Aside from the adverse economic, health and social impact of the Corona crisis on people generally, employers are also confronted by complex legal issues and facing several employment challenges after lockdown.
As restrictions are gradually relaxed, matters in the workplace are likely to become more complicated.
The legal issues arise as a consequence of the restrictions on economic activity imposed in terms of the Disaster Management Act of 2002, not only during the period of ‘hard’ lockdown, but also thereafter.
The challenges employers face are numerous. For example, must an employer who is unable to provide work as a result of the restrictions continue to pay its employees? Can an employee who is prevented from tendering her or his services because of the restrictions demand payment from an employer? And what if the restrictions are lifted and employees tender their services but their employer is unable to use it because the business is still not fully operational?

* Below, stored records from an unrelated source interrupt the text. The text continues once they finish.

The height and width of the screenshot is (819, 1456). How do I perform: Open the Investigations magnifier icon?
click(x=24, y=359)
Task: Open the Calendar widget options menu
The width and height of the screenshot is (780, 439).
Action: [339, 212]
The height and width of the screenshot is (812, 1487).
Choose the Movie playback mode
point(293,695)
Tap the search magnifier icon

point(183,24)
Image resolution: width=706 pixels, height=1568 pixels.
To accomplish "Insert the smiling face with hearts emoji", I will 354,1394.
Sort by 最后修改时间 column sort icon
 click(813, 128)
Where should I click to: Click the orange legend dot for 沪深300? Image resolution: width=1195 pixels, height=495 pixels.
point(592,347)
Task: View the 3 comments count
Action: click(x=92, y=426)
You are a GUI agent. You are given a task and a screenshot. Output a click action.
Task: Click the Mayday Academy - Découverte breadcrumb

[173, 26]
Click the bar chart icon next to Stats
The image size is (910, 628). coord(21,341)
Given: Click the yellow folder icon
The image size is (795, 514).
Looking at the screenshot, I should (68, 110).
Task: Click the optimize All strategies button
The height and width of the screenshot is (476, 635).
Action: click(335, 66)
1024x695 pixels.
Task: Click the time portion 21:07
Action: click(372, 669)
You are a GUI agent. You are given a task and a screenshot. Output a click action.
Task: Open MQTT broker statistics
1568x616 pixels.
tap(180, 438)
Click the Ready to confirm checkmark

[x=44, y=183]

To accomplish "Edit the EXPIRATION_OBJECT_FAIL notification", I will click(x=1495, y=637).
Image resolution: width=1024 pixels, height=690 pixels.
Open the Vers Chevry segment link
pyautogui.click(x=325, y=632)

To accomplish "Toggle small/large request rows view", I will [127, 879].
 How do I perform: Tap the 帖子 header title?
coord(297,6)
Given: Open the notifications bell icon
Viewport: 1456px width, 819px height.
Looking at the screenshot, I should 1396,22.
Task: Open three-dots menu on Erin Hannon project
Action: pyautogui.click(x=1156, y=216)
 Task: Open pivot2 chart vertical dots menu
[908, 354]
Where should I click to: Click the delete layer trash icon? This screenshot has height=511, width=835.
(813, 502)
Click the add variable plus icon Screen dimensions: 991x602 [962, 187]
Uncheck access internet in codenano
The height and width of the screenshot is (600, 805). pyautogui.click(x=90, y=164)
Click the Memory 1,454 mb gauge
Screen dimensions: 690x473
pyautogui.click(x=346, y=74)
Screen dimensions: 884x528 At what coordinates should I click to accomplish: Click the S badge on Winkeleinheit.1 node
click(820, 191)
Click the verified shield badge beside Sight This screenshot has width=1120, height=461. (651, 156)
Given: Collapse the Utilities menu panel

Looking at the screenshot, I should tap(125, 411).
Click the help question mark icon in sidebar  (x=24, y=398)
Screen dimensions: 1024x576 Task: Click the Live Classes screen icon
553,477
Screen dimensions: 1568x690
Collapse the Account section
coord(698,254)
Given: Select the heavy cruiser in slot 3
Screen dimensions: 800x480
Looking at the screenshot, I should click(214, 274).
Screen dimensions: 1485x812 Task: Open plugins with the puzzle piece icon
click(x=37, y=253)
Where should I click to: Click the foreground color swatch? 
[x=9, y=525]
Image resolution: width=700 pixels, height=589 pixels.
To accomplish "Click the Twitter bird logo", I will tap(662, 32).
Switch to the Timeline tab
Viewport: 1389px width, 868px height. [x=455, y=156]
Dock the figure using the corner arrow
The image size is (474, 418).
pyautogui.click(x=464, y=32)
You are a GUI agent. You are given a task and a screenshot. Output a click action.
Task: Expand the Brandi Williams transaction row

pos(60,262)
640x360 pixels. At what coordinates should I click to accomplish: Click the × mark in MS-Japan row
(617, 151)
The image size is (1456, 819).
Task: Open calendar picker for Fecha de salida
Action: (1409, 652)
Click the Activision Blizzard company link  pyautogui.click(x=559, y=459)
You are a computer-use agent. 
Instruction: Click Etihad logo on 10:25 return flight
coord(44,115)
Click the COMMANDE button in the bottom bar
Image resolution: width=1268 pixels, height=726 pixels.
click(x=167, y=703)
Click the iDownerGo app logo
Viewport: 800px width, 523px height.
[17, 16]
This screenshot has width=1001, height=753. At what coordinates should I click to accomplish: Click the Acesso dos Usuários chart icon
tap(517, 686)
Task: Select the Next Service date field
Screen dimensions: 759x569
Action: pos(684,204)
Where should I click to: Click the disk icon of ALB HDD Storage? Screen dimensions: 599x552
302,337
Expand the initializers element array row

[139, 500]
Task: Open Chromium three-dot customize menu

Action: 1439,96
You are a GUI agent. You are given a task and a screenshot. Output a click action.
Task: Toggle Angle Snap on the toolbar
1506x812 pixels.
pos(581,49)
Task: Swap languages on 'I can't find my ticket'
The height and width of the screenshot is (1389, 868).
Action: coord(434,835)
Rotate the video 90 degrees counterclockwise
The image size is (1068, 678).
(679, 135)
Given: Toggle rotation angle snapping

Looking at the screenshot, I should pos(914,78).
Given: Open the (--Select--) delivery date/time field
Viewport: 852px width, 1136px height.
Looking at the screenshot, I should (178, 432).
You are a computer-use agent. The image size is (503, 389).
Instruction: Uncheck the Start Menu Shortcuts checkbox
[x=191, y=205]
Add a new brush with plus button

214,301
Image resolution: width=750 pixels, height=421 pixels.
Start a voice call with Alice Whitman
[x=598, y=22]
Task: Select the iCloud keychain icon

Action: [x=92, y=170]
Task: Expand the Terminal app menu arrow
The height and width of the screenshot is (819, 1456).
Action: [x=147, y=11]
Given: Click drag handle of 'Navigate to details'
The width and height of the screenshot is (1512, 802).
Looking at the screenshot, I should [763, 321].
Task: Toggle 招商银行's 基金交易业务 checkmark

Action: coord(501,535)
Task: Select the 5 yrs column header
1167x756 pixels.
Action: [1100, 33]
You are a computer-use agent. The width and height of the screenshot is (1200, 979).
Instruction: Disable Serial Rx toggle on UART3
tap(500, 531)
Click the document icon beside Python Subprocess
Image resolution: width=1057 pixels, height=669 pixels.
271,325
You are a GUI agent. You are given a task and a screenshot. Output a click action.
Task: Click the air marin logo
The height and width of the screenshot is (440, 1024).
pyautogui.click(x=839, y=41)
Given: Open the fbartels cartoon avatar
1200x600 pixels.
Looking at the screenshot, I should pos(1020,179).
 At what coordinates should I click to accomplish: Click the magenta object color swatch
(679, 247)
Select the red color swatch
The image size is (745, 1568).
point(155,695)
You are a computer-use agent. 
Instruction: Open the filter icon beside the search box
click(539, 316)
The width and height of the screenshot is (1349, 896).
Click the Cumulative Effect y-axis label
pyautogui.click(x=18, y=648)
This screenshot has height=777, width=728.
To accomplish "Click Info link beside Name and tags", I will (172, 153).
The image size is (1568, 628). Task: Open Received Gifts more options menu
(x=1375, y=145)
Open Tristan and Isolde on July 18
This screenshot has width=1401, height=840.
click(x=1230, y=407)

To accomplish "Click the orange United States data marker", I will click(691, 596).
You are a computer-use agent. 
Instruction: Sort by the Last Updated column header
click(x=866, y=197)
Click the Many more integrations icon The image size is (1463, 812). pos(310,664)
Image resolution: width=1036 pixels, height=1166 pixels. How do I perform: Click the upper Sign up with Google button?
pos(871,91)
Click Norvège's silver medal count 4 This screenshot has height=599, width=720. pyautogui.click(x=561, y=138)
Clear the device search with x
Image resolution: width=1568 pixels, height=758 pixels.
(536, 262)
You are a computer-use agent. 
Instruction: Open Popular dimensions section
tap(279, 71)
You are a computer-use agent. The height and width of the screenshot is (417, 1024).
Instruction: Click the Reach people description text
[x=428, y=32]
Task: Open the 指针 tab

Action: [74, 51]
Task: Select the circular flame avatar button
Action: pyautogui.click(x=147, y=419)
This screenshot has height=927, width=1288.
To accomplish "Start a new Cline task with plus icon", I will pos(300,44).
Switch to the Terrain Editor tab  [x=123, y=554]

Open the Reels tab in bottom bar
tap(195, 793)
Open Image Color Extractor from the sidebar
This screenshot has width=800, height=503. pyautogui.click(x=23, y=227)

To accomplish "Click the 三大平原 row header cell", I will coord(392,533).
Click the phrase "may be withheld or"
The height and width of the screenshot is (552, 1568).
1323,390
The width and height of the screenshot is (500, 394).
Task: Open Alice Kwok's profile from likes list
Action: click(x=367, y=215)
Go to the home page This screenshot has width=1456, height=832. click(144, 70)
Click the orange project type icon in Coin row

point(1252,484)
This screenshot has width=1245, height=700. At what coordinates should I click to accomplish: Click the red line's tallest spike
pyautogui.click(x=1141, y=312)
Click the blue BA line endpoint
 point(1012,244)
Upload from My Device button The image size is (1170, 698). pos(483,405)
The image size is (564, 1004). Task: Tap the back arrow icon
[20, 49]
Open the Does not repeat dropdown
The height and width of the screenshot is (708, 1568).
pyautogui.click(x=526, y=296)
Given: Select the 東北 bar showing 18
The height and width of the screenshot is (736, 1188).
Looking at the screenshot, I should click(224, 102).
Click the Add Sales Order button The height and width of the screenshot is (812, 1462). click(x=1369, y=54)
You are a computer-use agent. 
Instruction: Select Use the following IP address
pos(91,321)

In short, to what extent are the respective rights and obligations of the employer and employee suspended, partially, fully or at all?
IMPOSSIBILITY OF PERFORMANCE
In terms of ordinary principles of the law of contract, a contract automatically terminates when it becomes permanently and objectively impossible for the parties to perform their obligations due to no fault of either party. Should this happen, all parties are immediately released from their obligations.
If the impossibility is merely temporary, as is the case with the lockdown or other restrictions that are beyond the control of the parties, their mutual obligations are only suspended for the period of impossibility.
How does this apply to the employment relationship? The employee’s primary obligation to the employer is to tender her or his services. If the employee becomes permanently incapable of tendering services, this obligation is extinguished as is the employer’s obligation to pay, aside from outstanding sick leave or holiday pay.
However, unless the relationship is terminated by agreement, the Labour Relations Act (LRA) still requires that the employer follow the normal rules applicable to dismissal for incapacity or operational requirements.
If the employee’s inability is merely temporary, e.g., because of legislative restrictions imposed in terms of the Disaster Management Act of 2002, the ‘no work, no pay’ principle applies. The employee will, however, have recourse to UIF support.
TENDERING OF SERVICES
Except in very exceptional circumstances, the employer’s obligation is not to provide work for its employees (we don’t have a right to work), but to pay them if they properly tendered their services. The employee must be able tender his or her services ‘legally’, which is not possible if the employee is prohibited by lockdown or other restrictions from doing so.
So, if the employer is unable to utilise an employee’s legally tendered services because of the restrictions, the employer still has to pay employees for as long as their services are available to be utilised. If the employer wants to avoid its obligation to pay, it will need to either reach an agreement on reduced working time (short time), temporary lay-off without pay, or activate retrenchment/redundancy procedures and propose short time or a temporary lay-off as an alternative to dismissal.
However, the employer will need to justify this not merely because it is unable to use employees’ services. It will need to demonstrate ‘operational requirements’ as defined in the LRA.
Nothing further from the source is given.